C'est peut-être que le thème est considéré comme bien connu. Il avait été traité au Siggraph 1994, par exemple. (http://www.siggraph.org/education/materials/HyperGraph/animation/character_animation/principles/lasseter_s94.htm). Et le passage au 3D n'apporte pas tellement de ressorts émotionnels nouveaux. Les produits (matériels ou logiciels) consacrés à l'émotion, à l'expression et aux comportements ne se faisaient guère remarquer non plus sur les stands de l'exposition commerciale. Pour l'instant, donc l'émotion, les structures de comportement sous-jacentes et leur expression corporelle et faciale restent donc affaire d'inspiration personnelle et de capacité des artistes à faire passer leur génie créatif dans ces amplificateurs à grand gain que sont la production de jeux ou de films.

L'émotion n'était pas centrale non plus dans l'exposition artistique, cette année largement statique, assez abstraite et orientée vers l'architecture et la complexité.
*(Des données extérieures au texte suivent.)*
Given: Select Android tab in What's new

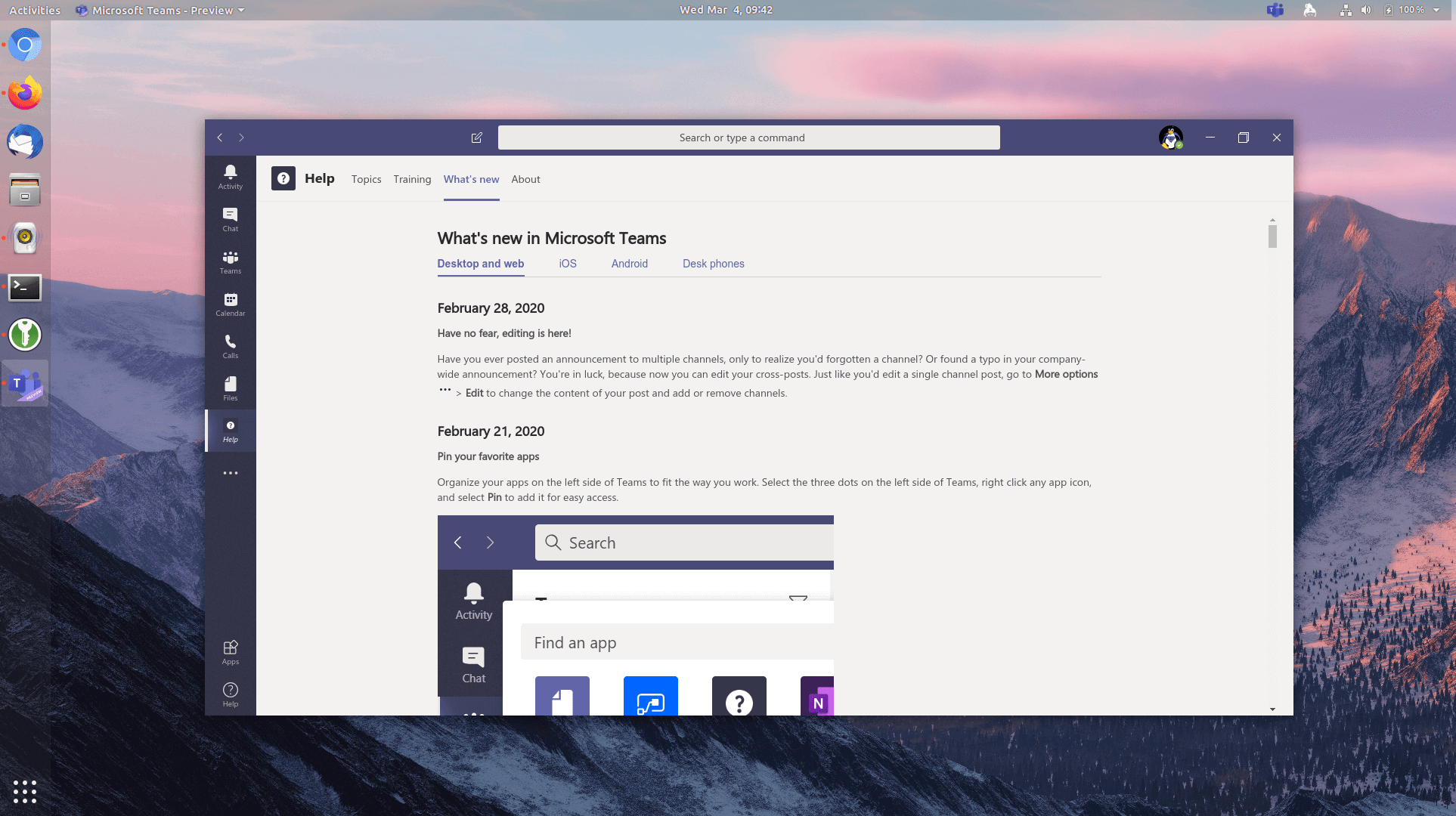Looking at the screenshot, I should pyautogui.click(x=628, y=263).
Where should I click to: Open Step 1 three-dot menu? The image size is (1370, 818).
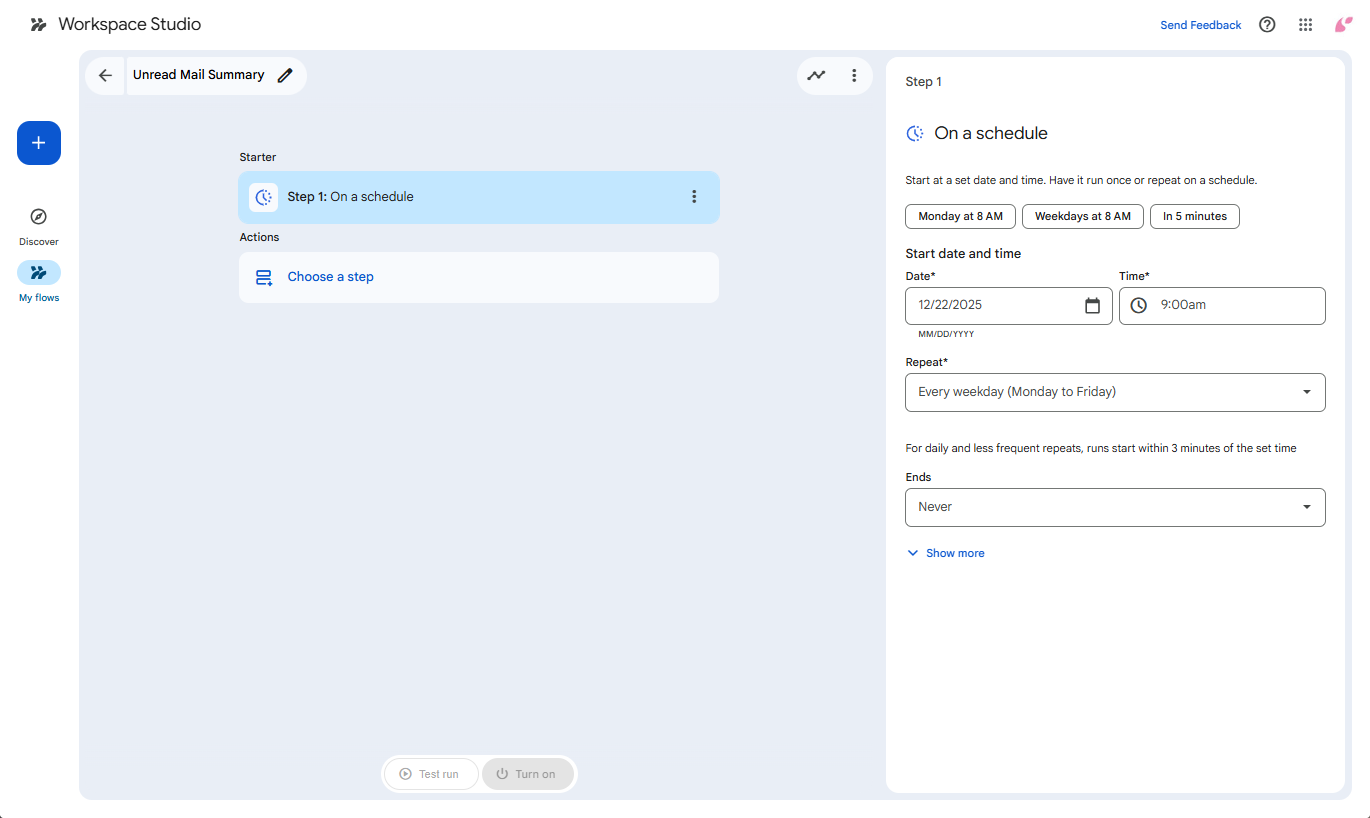[694, 197]
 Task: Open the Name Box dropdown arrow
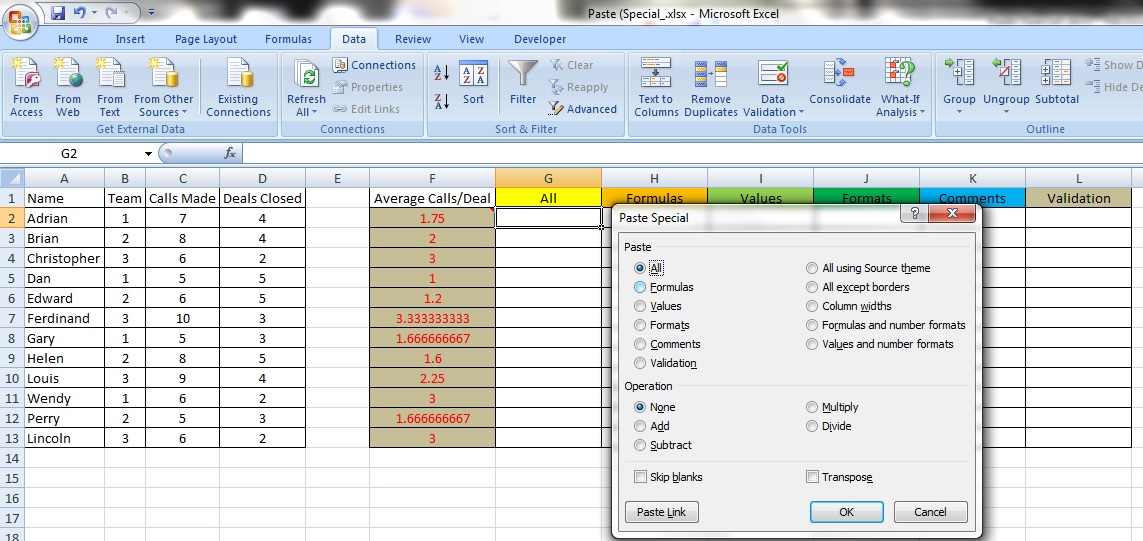[148, 154]
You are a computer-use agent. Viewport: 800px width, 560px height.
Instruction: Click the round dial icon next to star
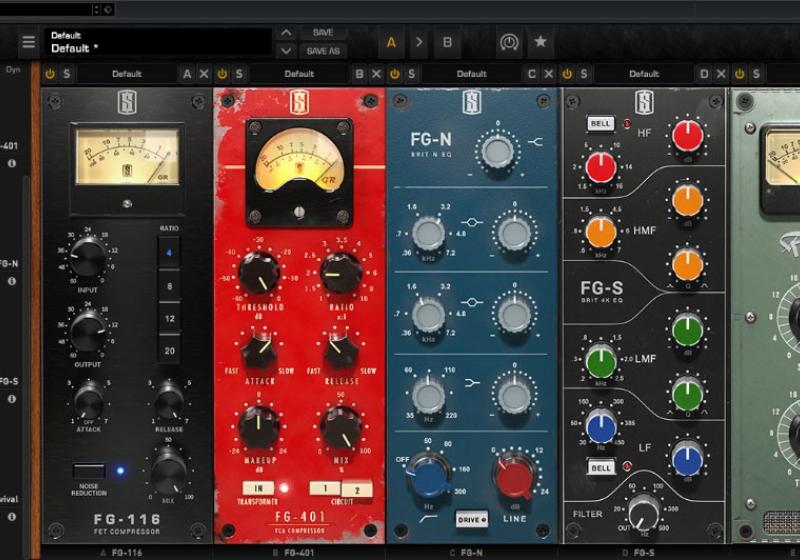(509, 42)
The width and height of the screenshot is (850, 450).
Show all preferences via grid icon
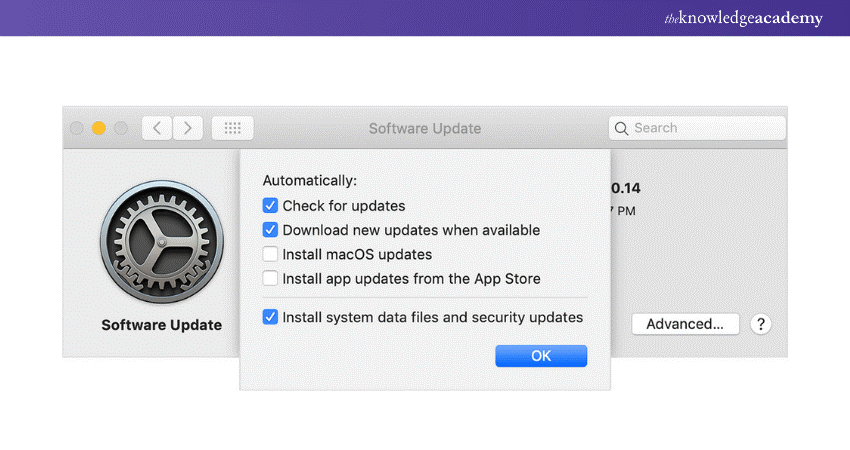click(x=233, y=128)
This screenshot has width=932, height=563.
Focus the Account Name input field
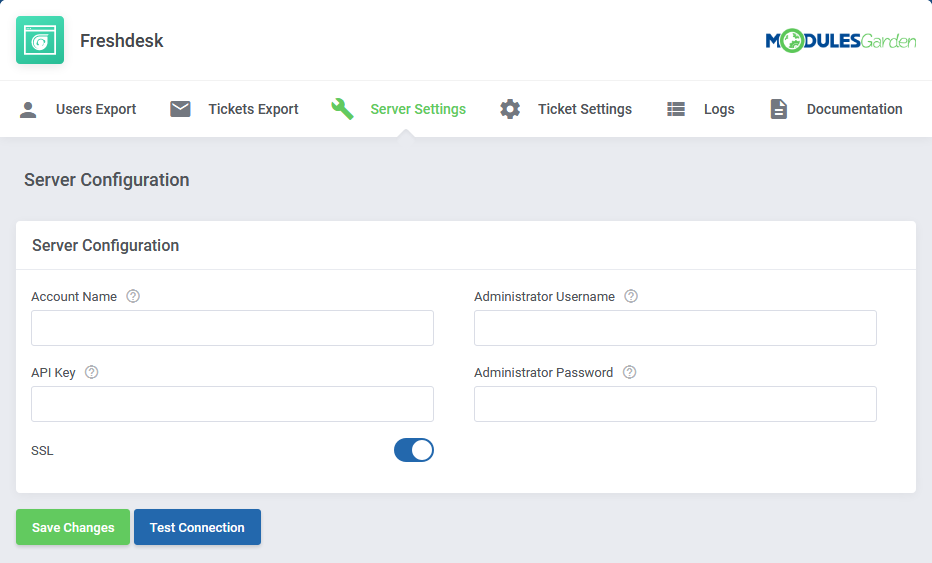(232, 328)
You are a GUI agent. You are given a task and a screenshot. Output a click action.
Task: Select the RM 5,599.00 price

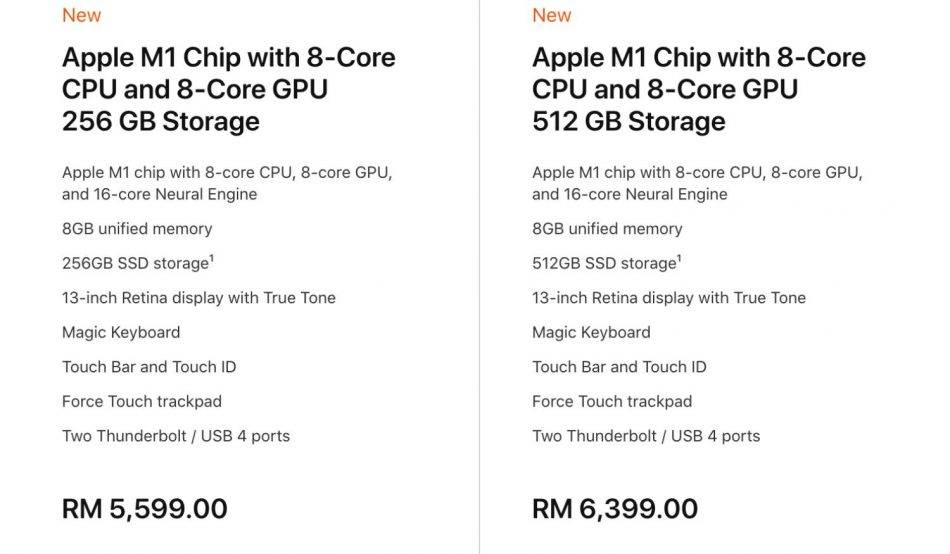144,508
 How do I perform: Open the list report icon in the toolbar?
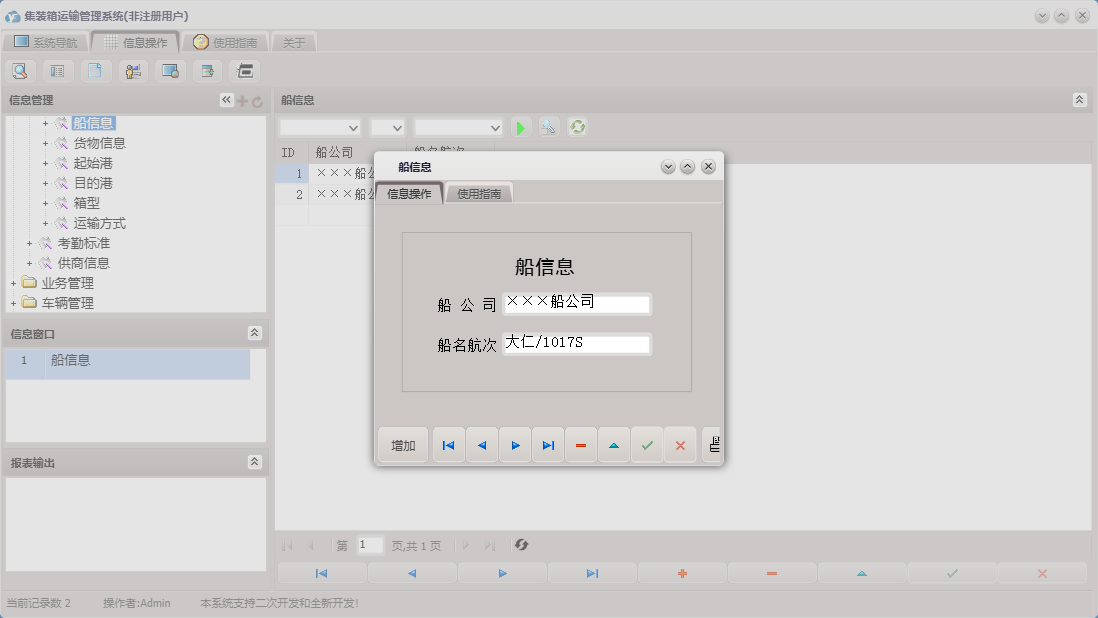pos(57,70)
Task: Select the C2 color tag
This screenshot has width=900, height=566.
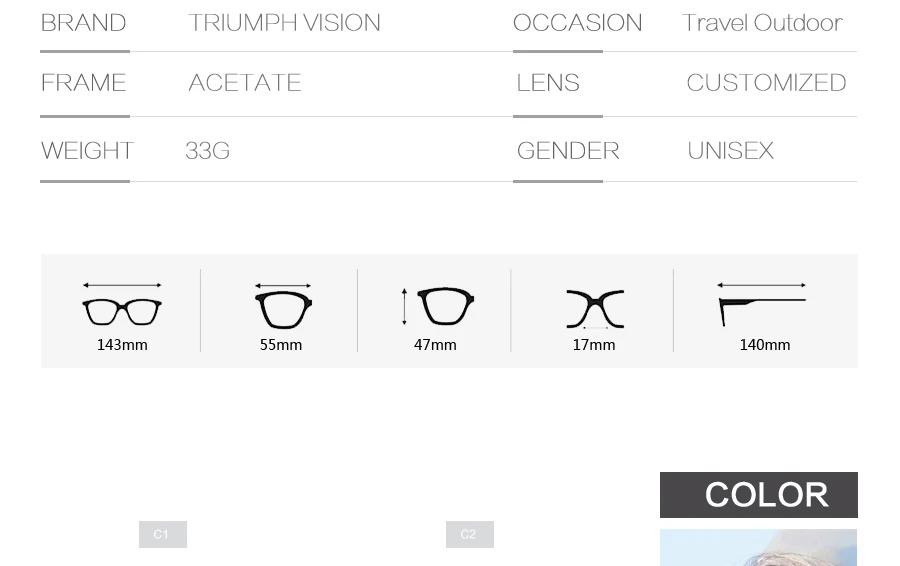Action: [x=470, y=534]
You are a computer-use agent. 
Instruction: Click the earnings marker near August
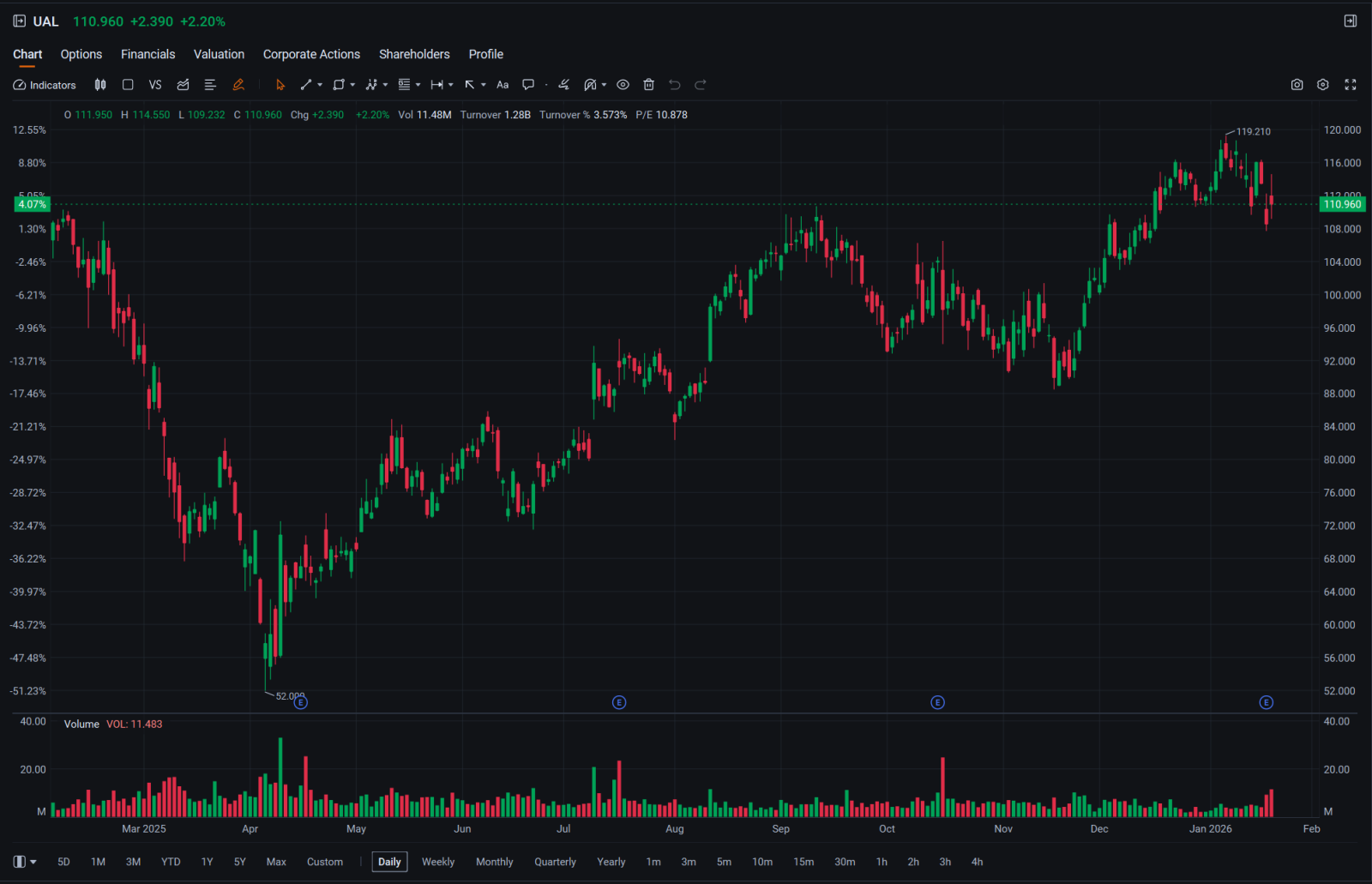[x=619, y=703]
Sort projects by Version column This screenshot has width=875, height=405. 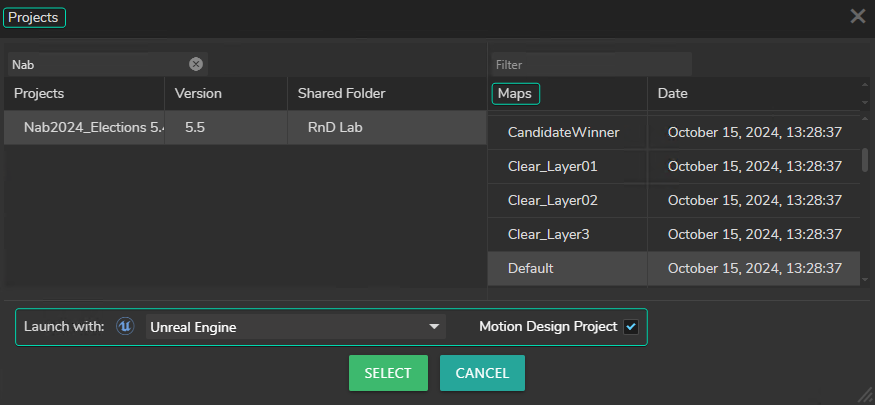point(198,93)
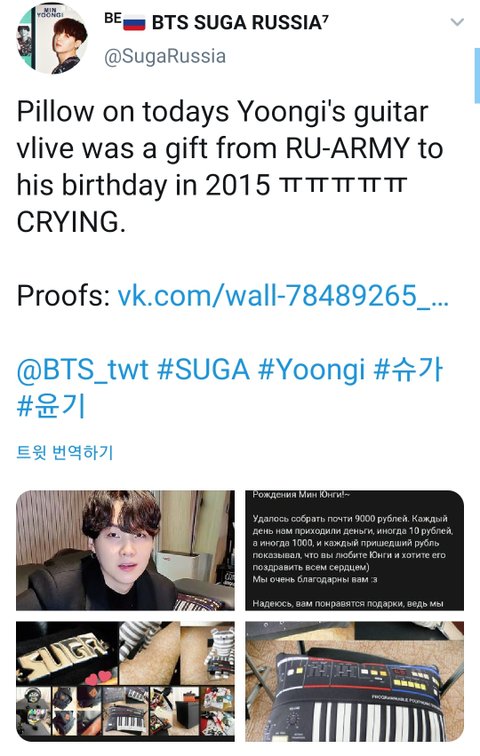Open the BTS SUGA RUSSIA profile avatar
The image size is (480, 756).
53,39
En contrepoint, ce sont les robots qui entretiennent la flamme. Mais plus pour faire sourire que comme outils vraiment professionnels. Au Siggraph, cela commençait, à l'entrée du « Geek club », par le petit « Quasi the robot » figure d'un autre âge avec ses moteurs et ses câbles apparents. Elaboré à l'Entertainment Technology Center de l'université Carnegie Mellon (en 2004), il est quand même assez sophistiqué pour lire les badges « Hi, Pierre » et entretenir un petit dialogue.

Dans un petit espace, facilement inaperçu du visiteur pressé (et qui ne l'est dans cette immense et multiforme évènement), d'autres robots amusaient le public. Par exemple Nexi, du MIT (Personal Robot Group), datant de 2007. Ici encore, les présentations amusantes de Nexi ne sont que le sommet émergent d'un vaste iceberg, présenté notamment par les ouvrages du professeur Cynthia Breazeal (notamment « Designing social robots » (MIT Press 2002).

Ainsi, deux mondes coexistent au Siggraph sans toujours se rencontrer. D'une part le cinéma d'animation, qui fait du robot est essentiellement un thème à représenter. Soit pour s'en amuser (Wall. E, ou StarWars), soit, plus souvent, pour s'en inquiéter et en conujurer les dangers (I Robot, Matrix, pour ne pas rappeler le Metropolis Fritz Lang en 1937).

De l'autre, une robotique de plus en plus « humaine », que ce soit pour les loisirs (robots de compagnie), pour l'expérimentation sociale (Carnegie Mellon notamment), voire pour des simples raisons d'efficacité technique. Dans ce dernier cas, la modélisation des émotions est surtout un outil pour doter les robots (industriels et sans doute aussi militaires) de comportements adaptés (voir par exemple http://equipes-lig.imag.fr/magma/publications/papers/2004-Bisognin-Pesty-JFSMA.pdf).

La convergence continue de susciter des vocations. En témoigne par exemple le tout récent (Springer 2008, présent sur le stand de la librairie du Siggraph à LA) « Transdisciplinary Digital Art, Sound, Vision and the New Screen » (Randy Adams, Steve Gibson, Stefan Müller Arisona(Eds). Il consacre un chapitre à ces problèmes d'émotion et d'expression. Mais l'interdisciplinarité est difficile. L'animation comportementale, par exemple, reste encore rare. Pour des raisons intellectuelles (doubles compétence requise) mais aussi de carrière universitaire (les individus transdiscplinaires ne sont pas faciles à évaluer, par exemple).

On peut en être d'autant plus reconnaissant aux animateurs du Siggraph. Résistant à la tendance naturelle qui les pousserait à se concentrer sur le cinéma d'animation, il font tout pour justifier son titre « Computer Graphics and Interactive Techniques ».